It was not until the 1960s that Mojácar recovered a little after the mayor devised a plan to offer land or houses for free to those who would work to restore the run-down town. Until then, the town was not even supplied with running water. The mayor’s plan sounded like music to artists, journalists and intellectuals who had fallen in love with Mojácar’s beautiful location and rich history.
Thanks to their efforts, Mojácar picked itself up again and in addition to the renovation of the village houses, new residential areas were created on the coast and Mojácar developed into a hippie hotspot.
Even today, Mojácar Pueblo manages to preserve parts of its Moorish past, and these influences blend beautifully with modern and contemporary architecture. This mix of old and new gives the place its distinctive character and gives visitors the opportunity to enjoy a unique atmosphere where past and present combine.
Did you know that Mojácar Pueblo is believed to be the true birthplace of none other than Walt Disney?
In 1901, at the time of the great migratory flows, a baby born of an extramarital affair between the laundress Isabel Zamora and the powerful Gines Carrillo left southern Spain with his mother for Chicago. This baby was named Jose Guirado Zamora and was eventually adopted in America by Elias Disney and his wife.
Unfortunately, there is no proof, although many people in Mojácar are still working on it. There are many indications that the story could be true. Walt Disney took the truth with him to his grave and so we will probably never know it.
To find out more about the story, just type “Walt Disney Mojácar” into Google and you’ll get articles in every language. We were totally gobsmacked that the press from pretty much every country had already reported on it …
If you want to know all about the history of Mojácar Pueblo (and walk it – note: Mojácar is on a mountain 🙂 ), there are a number of places you should definitely visit.
… the Moorish fountain where the last Moorish king peacefully offered his surrender to the Catholic royal couple. Also take the time to read the plaque located above the fountain’s 12 jets of water.
Directly above the Fuente, by the way, is the modern Centro de Arte Contemporáneo del Municipio, which opened in 2010.
The original gate to the city, built in 1574, in the Plaza de los Flores. From the back it still bears the original Arabic inscription of the village of Mojácar.
The renovated building near the town gate used to house the customs house and now houses a small accommodation and an inn.
The 17th century Jewish quarter of Mojácar is characterised by narrow streets and vivid colours. It begins just beyond the city gate.

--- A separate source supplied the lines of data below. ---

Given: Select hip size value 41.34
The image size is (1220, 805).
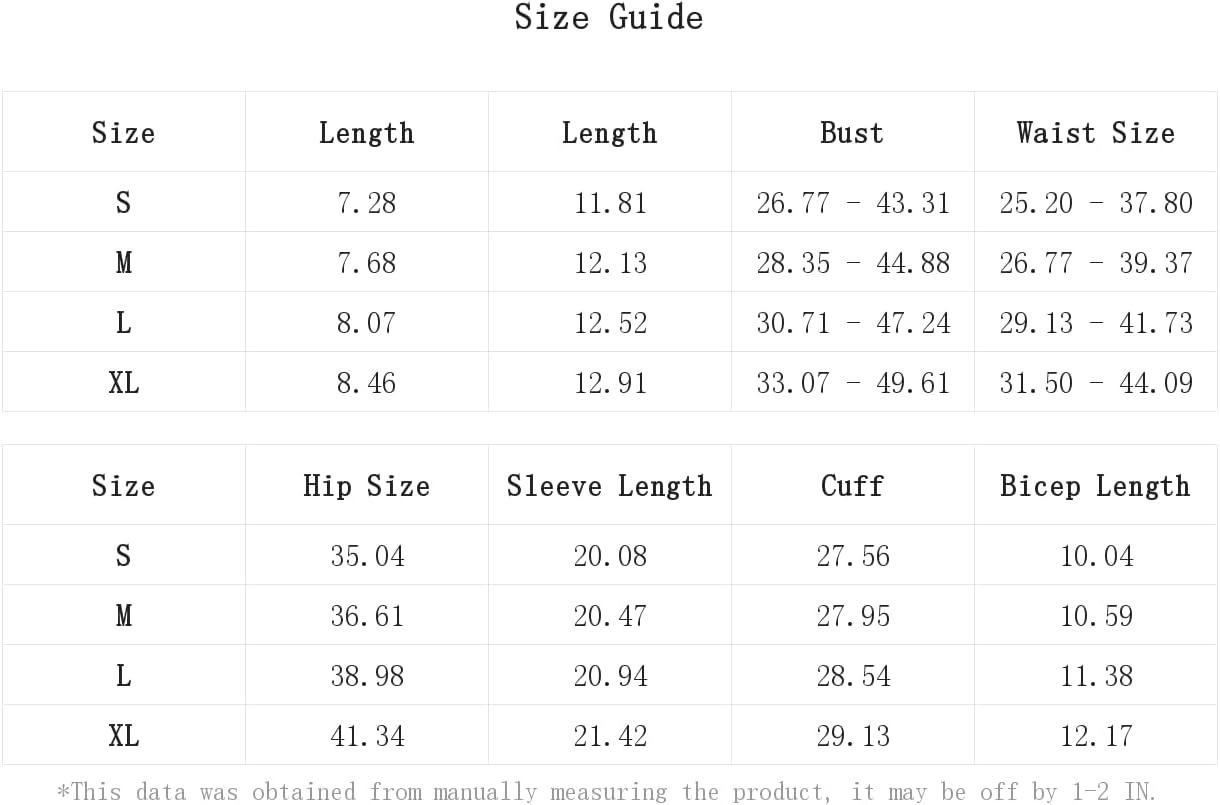Looking at the screenshot, I should pos(367,736).
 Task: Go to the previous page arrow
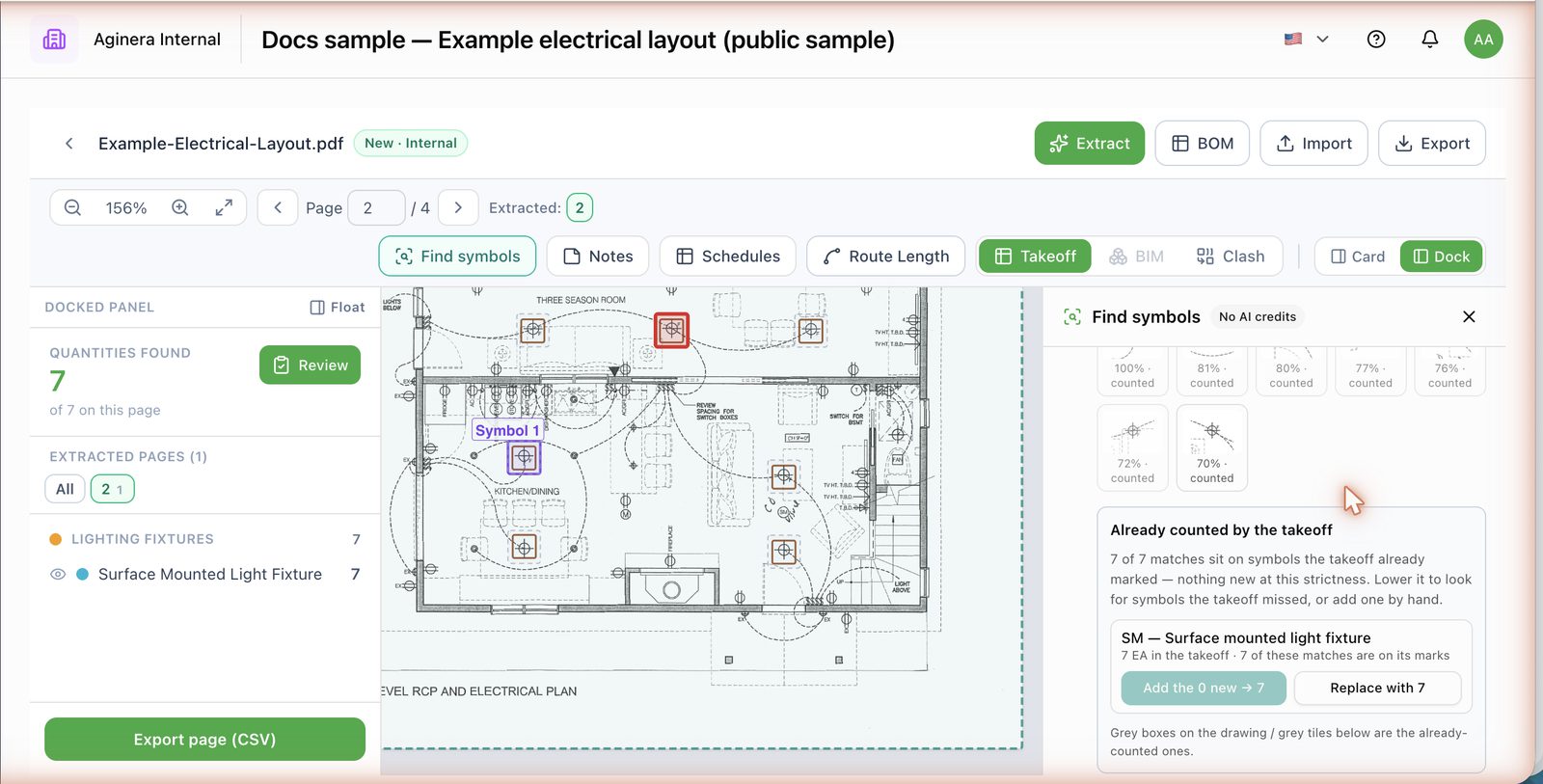pyautogui.click(x=278, y=207)

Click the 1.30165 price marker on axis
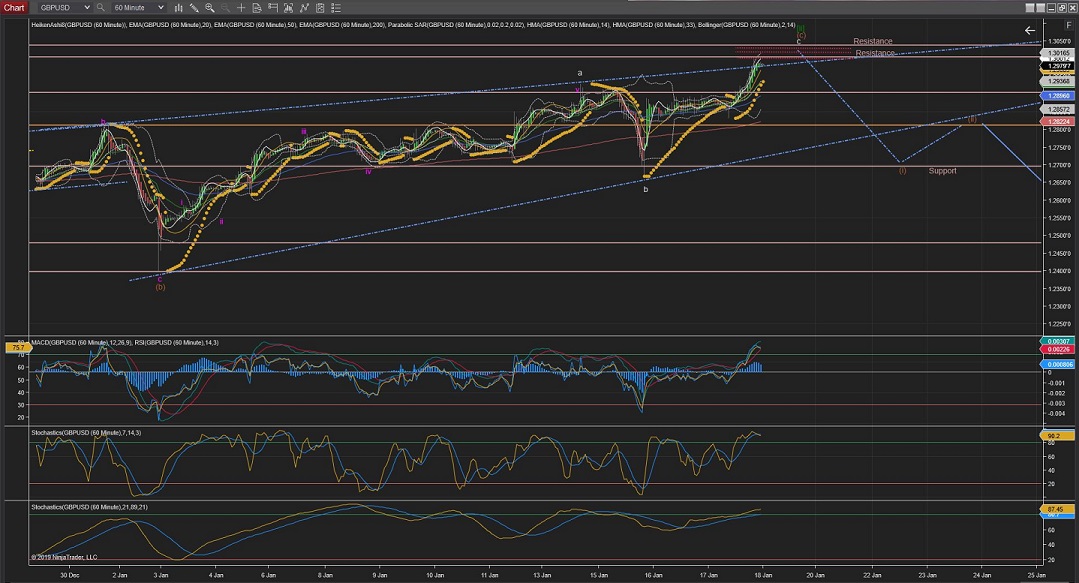coord(1058,53)
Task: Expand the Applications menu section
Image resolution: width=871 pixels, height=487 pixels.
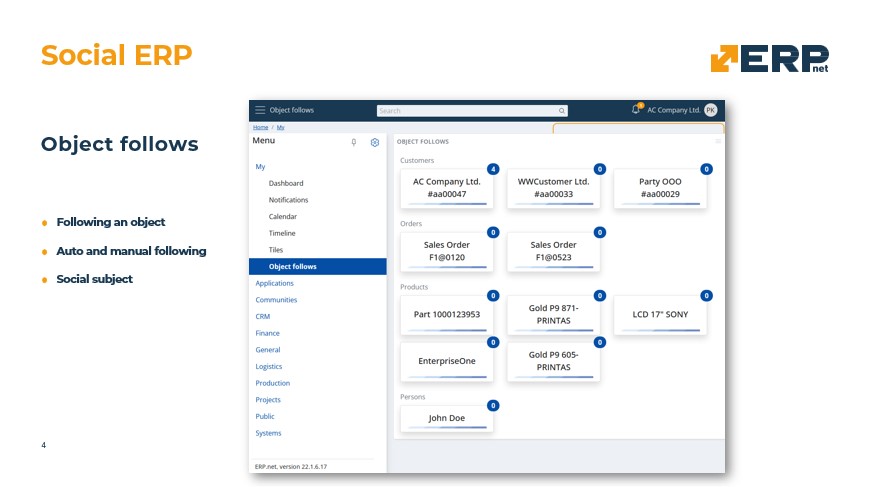Action: pyautogui.click(x=275, y=283)
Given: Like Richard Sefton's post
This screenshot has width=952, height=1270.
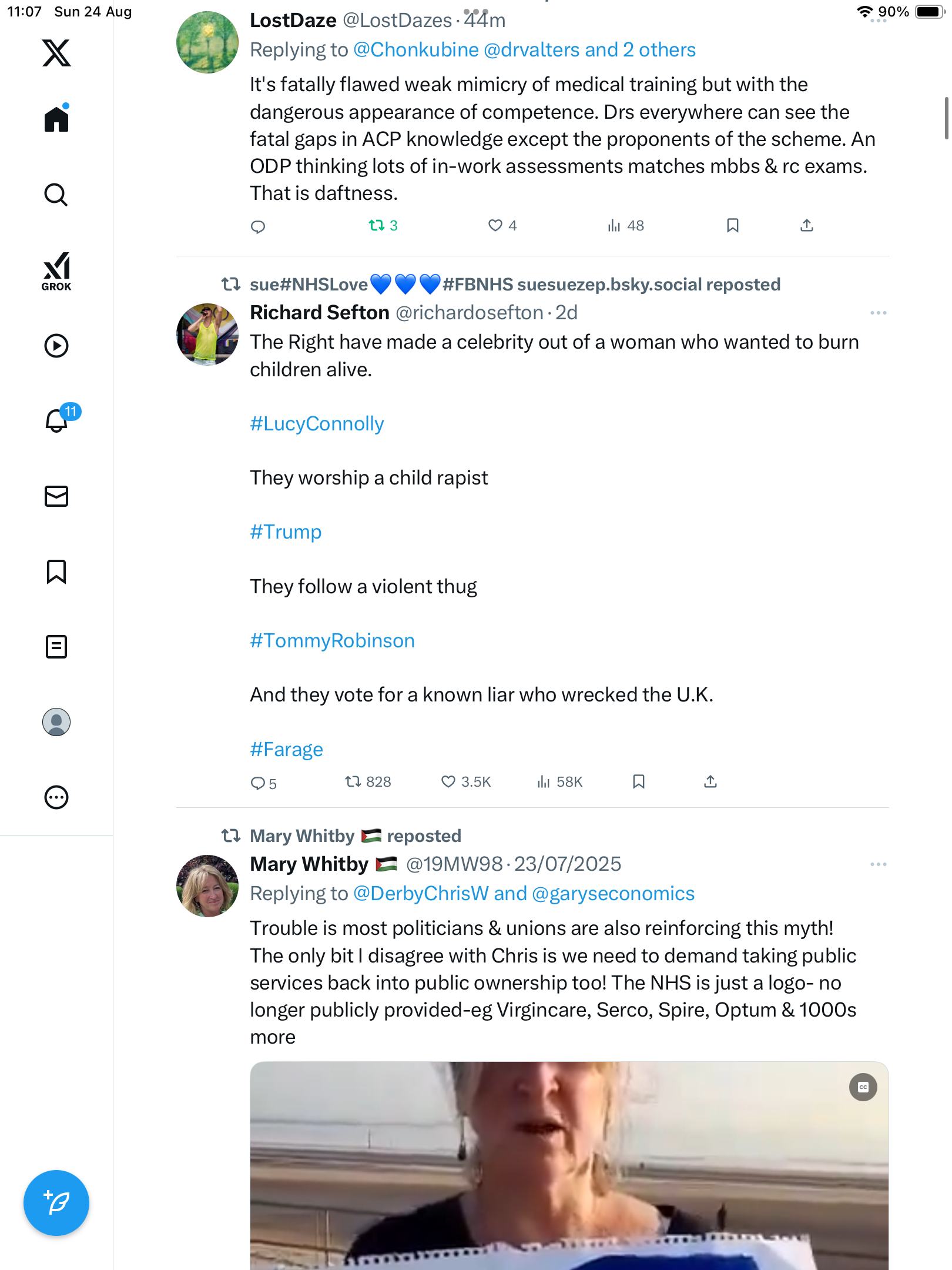Looking at the screenshot, I should (x=448, y=782).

The town hall of Mojácar stands on a picturesque square with a beautiful and huge Ficus benjamini, which an emigrant brought from America 100 years ago.
This is the old Arab cemetery, of which, however, nothing can be seen today. It is a beautiful plaza decorated with many flowers and plays a major role in local festivals.
Next to the Plaza del Parterre is the Church of Santa Maria. In Moorish times it was a mosque, after the Reconquista a fortress, which unfortunately later almost completely fell victim to a fire. After its reconstruction as a Catholic church, its altarpiece was painted by a German artist.
In the square in front of the church is the statue of the “Mojaquera”, a marble effigy of the women of Mojácar, depicted in typical garments that highlight their traditional role as water carriers.
From up here you can enjoy a wonderful view directly onto the sea. The old well of Muslim origin has been restored and now houses a museum.
The lively main square of Mojácar is invariably full of tourists having a drink in one of the cosy bars or enjoying the breathtaking view from the Mirador. This fantastic vantage point offers a view of the so-called Valley of the Pyramids and over the Sierra Cabrera, the village of Bédar and the Sierra Alhamilla beyond.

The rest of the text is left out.